Не знаю, поверил ли он моим оправданиям, но я на Крысу рассердился серьезно, по-взрослому, и решил ей отомстить. Карбид в чернильнице и кнопки в стуле меня не устраивали, это было буднично и мило, и это делали все. Я решил назло ей стать художником. На самом деле я не думаю, что назло можно сделать что-нибудь хорошее, но кто сказал, что быть художником — хорошо? Так или иначе, я стал рисовать под Изиным руководством, и в пятом классе мама с удовольствием повела меня в художественную четырехлетку при училище.
Наивная мама начертала мой жизненный путь, прямой и решительный, как Николаевская железная дорога, не повторив царственной небрежности с загогулиной в Бологом. «Сначала школа, за тем училище, институт, и, — с замиранием в голосе говорила мама, — академия». Я ничего не имел против, но батя был недоволен. Он считал, что это «майси мут а бер», — сказочки про медведя, что быть художником стыдно, и что лучше меня отдать Вайману учиться на виолончели, это профессия, во всяком случае, я смогу зарабатывать хорошие деньги в кинотеатре.

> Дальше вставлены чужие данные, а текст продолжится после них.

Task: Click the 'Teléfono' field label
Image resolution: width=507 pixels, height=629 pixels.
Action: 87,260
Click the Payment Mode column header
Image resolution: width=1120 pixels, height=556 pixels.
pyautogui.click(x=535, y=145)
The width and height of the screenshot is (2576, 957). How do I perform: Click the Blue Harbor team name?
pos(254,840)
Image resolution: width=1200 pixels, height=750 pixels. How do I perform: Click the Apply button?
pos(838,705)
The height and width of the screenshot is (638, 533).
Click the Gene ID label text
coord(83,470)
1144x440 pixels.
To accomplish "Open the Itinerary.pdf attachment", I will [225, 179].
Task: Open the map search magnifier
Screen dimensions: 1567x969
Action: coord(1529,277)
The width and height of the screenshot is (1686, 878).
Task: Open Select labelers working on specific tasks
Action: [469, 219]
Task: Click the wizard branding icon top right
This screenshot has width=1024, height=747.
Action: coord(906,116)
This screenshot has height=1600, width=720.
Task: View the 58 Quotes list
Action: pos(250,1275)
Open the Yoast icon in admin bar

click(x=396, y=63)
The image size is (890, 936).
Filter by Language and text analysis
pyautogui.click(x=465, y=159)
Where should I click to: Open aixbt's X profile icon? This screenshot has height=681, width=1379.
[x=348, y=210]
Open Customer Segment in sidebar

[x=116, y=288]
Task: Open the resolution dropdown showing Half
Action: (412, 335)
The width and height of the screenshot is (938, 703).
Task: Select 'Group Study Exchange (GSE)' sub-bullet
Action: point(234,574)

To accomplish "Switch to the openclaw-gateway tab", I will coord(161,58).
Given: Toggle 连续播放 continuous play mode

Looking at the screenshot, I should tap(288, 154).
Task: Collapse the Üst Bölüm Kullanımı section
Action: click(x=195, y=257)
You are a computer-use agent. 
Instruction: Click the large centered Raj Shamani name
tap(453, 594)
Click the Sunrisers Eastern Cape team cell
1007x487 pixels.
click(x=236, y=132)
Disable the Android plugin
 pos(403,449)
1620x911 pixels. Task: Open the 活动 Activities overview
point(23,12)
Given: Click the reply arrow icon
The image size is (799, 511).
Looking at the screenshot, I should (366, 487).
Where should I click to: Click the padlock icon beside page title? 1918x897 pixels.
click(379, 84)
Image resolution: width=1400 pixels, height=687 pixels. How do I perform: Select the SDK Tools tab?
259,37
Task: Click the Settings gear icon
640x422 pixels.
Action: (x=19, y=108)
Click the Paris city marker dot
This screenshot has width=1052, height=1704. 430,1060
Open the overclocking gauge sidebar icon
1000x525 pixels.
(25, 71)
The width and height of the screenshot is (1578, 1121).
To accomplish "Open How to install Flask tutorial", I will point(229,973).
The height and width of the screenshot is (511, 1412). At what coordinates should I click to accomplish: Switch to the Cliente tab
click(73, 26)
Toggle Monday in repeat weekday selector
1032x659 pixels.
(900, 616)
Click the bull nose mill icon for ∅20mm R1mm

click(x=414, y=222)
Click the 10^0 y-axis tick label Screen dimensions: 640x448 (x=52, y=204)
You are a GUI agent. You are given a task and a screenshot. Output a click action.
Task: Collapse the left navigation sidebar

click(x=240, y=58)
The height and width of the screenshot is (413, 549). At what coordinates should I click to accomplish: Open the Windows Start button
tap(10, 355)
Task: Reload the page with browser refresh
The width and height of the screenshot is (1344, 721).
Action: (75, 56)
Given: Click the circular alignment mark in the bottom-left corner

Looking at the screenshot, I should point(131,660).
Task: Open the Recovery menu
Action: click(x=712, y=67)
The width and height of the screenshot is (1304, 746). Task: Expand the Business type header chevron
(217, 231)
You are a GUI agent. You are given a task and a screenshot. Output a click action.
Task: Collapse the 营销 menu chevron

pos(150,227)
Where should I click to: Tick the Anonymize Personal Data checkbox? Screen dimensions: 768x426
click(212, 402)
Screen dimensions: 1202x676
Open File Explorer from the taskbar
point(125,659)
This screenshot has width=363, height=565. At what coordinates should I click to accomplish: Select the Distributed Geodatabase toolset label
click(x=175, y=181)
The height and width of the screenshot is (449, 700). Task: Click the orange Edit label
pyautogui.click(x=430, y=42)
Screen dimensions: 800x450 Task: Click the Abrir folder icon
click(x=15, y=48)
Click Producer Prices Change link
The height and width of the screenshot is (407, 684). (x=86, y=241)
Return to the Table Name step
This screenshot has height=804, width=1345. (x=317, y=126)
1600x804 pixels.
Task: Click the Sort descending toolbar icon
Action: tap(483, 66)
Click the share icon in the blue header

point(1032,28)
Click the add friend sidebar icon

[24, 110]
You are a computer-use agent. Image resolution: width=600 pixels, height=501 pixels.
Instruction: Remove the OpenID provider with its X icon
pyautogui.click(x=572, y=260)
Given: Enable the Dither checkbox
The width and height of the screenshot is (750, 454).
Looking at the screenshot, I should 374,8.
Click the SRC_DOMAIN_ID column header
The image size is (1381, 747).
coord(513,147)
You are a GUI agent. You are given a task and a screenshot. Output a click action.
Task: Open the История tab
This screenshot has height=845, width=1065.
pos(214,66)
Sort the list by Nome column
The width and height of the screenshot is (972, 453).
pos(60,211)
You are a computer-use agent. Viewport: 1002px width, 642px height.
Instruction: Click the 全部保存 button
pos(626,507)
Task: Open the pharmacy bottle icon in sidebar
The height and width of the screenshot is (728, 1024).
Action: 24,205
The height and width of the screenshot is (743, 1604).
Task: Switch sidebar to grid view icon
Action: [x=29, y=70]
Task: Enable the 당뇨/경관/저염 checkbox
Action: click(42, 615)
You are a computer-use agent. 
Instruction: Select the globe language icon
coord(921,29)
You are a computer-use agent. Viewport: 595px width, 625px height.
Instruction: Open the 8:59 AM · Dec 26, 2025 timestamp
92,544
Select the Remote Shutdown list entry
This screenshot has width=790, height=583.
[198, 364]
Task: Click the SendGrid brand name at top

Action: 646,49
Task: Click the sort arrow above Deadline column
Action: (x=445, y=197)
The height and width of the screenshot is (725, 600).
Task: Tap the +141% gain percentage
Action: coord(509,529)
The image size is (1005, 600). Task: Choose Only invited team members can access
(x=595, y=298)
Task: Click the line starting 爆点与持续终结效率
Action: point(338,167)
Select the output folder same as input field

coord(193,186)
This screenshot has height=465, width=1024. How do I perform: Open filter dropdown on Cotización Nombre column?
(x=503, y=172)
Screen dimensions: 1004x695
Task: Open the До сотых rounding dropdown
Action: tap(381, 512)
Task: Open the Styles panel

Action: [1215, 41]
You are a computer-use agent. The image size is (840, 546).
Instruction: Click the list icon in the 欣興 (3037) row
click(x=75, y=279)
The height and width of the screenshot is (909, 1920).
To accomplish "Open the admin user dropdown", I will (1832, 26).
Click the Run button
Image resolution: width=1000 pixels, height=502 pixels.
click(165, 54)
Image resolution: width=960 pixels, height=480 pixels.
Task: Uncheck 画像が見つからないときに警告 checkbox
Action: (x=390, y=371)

Был у бати в шестнадцатом году приятель, Марк Шагал, человек несерьезный, рисовал он, например, «мальчика, писяющего на свинью». В ответ на батины насмешки он только улыбался и тряс кудрявой головой.
— Ты что, тоже хочешь рисовать мальчика, писяющего на свинью? — подозрительно спрашивал меня батя.
Я искренне отвечал, что нет, таких глупостей я делать не стану.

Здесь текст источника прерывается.